## Task objective
Omit all images, then repeat exactly the lines below from the one containing "The width and" through the one containing "Task: Play audio for the example sentence", both ends included.

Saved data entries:
-=-=-=-=-

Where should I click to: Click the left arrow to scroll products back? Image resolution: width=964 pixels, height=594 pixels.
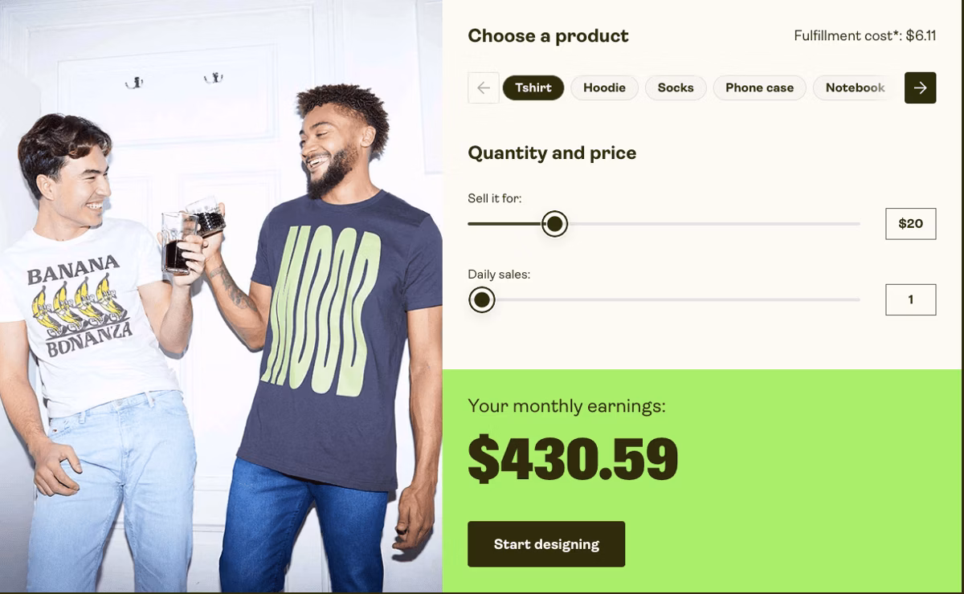[x=483, y=87]
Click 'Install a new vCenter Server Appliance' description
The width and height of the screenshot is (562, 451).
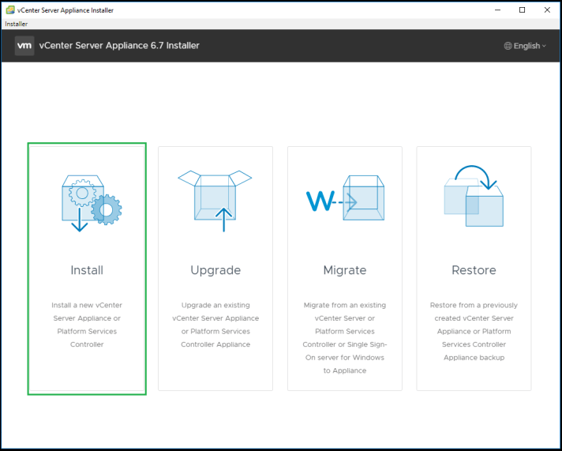click(87, 325)
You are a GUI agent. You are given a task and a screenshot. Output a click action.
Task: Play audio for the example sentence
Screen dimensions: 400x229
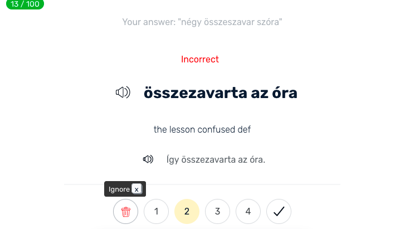(x=148, y=159)
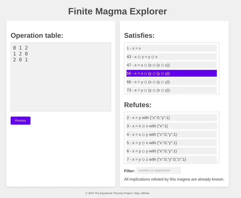Click the Refutes heading
This screenshot has height=198, width=241.
pos(138,105)
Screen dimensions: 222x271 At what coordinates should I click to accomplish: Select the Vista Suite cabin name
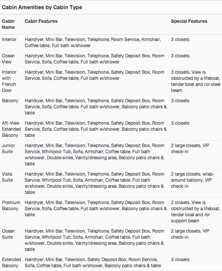(7, 177)
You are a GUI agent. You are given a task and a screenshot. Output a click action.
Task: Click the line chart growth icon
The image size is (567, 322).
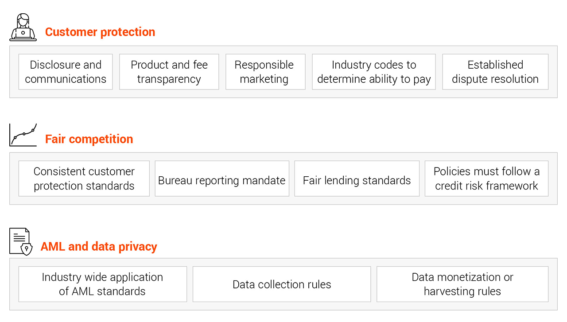[23, 135]
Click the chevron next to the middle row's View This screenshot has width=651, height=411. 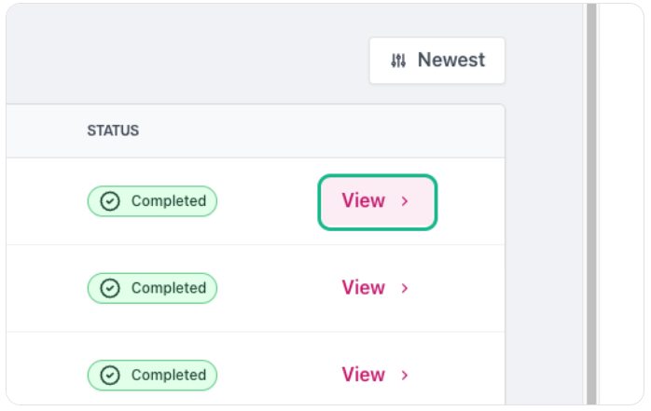pyautogui.click(x=405, y=288)
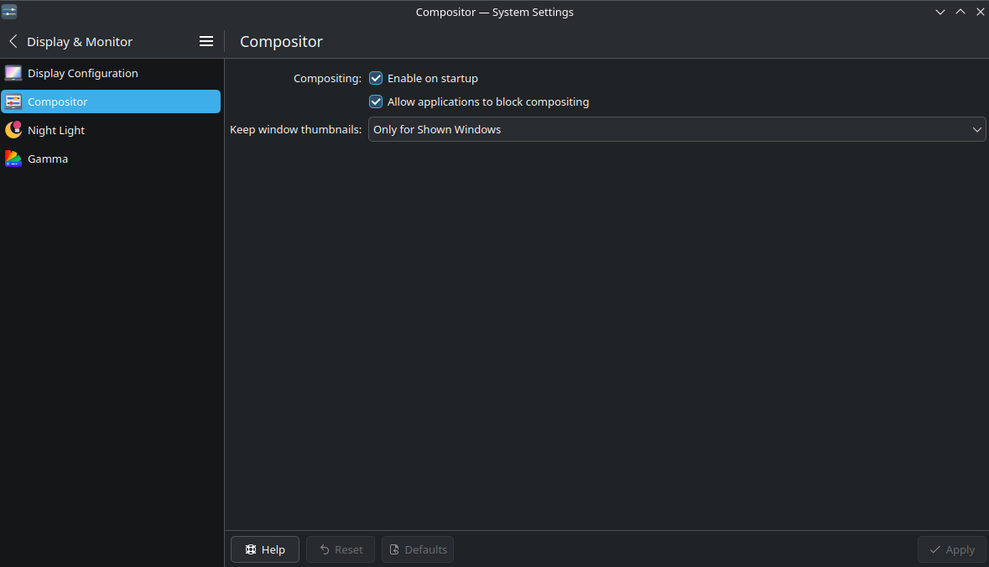Click the Help button

tap(265, 549)
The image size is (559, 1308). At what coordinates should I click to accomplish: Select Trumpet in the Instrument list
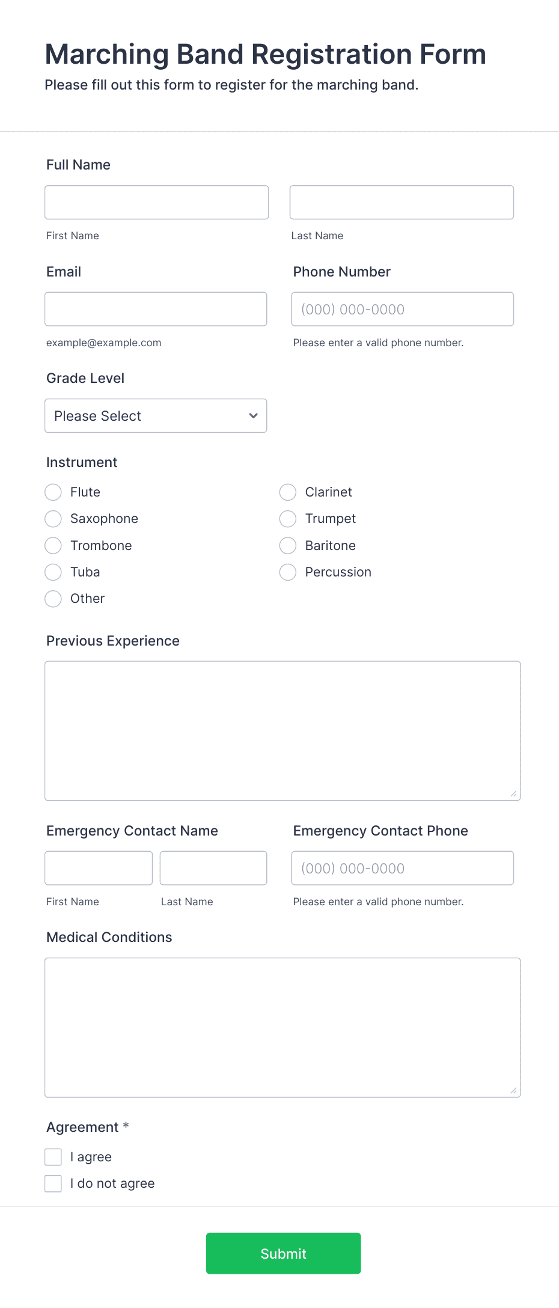coord(287,519)
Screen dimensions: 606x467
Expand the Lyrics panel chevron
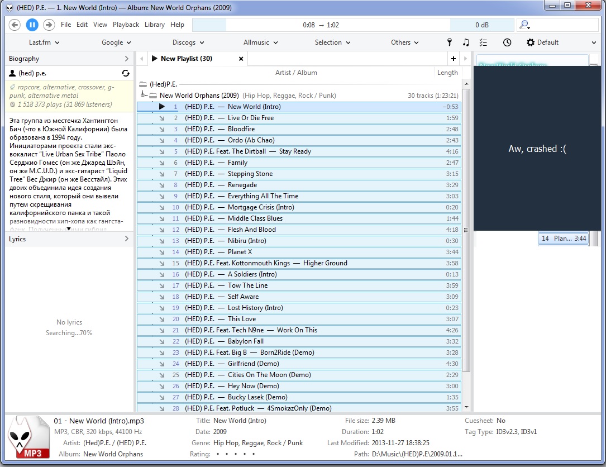coord(126,239)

-=-=-=-=-

## Response
The width and height of the screenshot is (562, 451).
click(87, 325)
You are a GUI agent. You are given a task and a screenshot. Output a click action.
Task: Play audio for the example sentence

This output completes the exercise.